Evet, kocasından binlerce kilometre uzakta olan Sezen Aksu «Engin ile günaşırı telefonla konuşuyoruz. Kazancımın çoğunu telefon parasına yatırıyorum. Üç dakika olsun onun sesini duymak yeterli oluyor bana» diyordu.
Bir an elini çantasına doğru uzatan Sezen Aksu portföyünden Engin Aksu'nun resmini çıkardı. Ve o andaki düşüncelerini şu sözcüklerle belirtti:
- «Engin'i çok özlediğim zamanlarda şimdiki gibi resmine bakıyorum. Zaten bir yıl sonra Türkiye'ye dönüyor...»
Yirminci yüzyıldaki evliliklerin ancak çiftlerin gösterecekleri anlayışla yürütülebileceğini savunan sanatçı, «Aslında Engin'e göre ben daha muhafazakar sayılırım. Kocam işlerime ve yaşantıma karışmaz. Bu yüzden ilişkimizi yanlış yorumlayıp ayrılacağımızı söylüyorlar. Kocamdan ayrılmayı düşünmüyorum...»

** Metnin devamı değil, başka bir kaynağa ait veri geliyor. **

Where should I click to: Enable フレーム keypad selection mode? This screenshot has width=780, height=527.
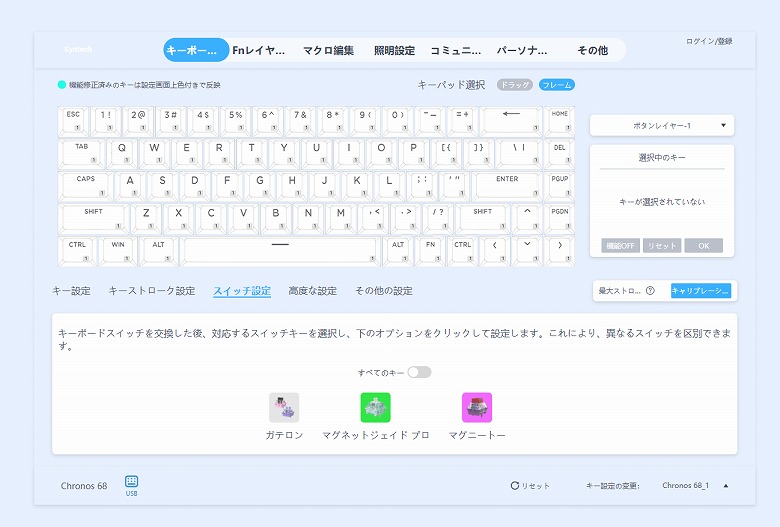pyautogui.click(x=557, y=85)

Evet, Sezen Aksu kocası Engin'i kısa da olsa anlatmıştı. Ama sanatçının önünde upuzun bir geleceği ve müzik yaşantısı vardı. Bu konuda «Çizgimi hala bulamadım... İlk zamanlar Ajda Pekkan'ın etkisi altında kaldım. Ama bundan sonra kendi bestelerimi okuyacağım ve Sezen Aksu olarak yepyeni bir yere gelmek amacındayım» diyerek soruları cevaplıyordu...

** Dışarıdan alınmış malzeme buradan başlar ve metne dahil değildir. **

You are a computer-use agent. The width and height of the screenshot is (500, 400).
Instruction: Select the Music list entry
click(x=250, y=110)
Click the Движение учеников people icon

(Ses Dergisi - 15 Ocak 1977) / Türk Nostalji
SEZEN AKSU KİMDİR?
13 Temmuz 1954 yılında Sarayköy, Denizli'de doğdu. Ziraat fakültesindeki öğrenimini yarıda bıraktı. Profesyonel olarak müzikle ilgilenmeye başladı. İlk 45'liği "Haydi Şansım/ Gel Bana" 1975 yılında çıktı. Aynı yıl içerisinde "Yaşanmamış Yıllar/ Kusura Bakma" isimli ikinci 45'lik plağı yayınlandı. Sezen Aksu bir dergiye verdiği röportajda, iki plağını amatör bulduğunu ve gerçek çıkışını üçüncü plağı "Olmaz Olsun/ Vurdumduymaz" ile yapacağını söyledi, dediği gibi de oldu. "Olmaz Olsun/ Vurdumduymaz", 1976 yılının müzik listelerinde uzun süre bir numaradaki yerini korudu.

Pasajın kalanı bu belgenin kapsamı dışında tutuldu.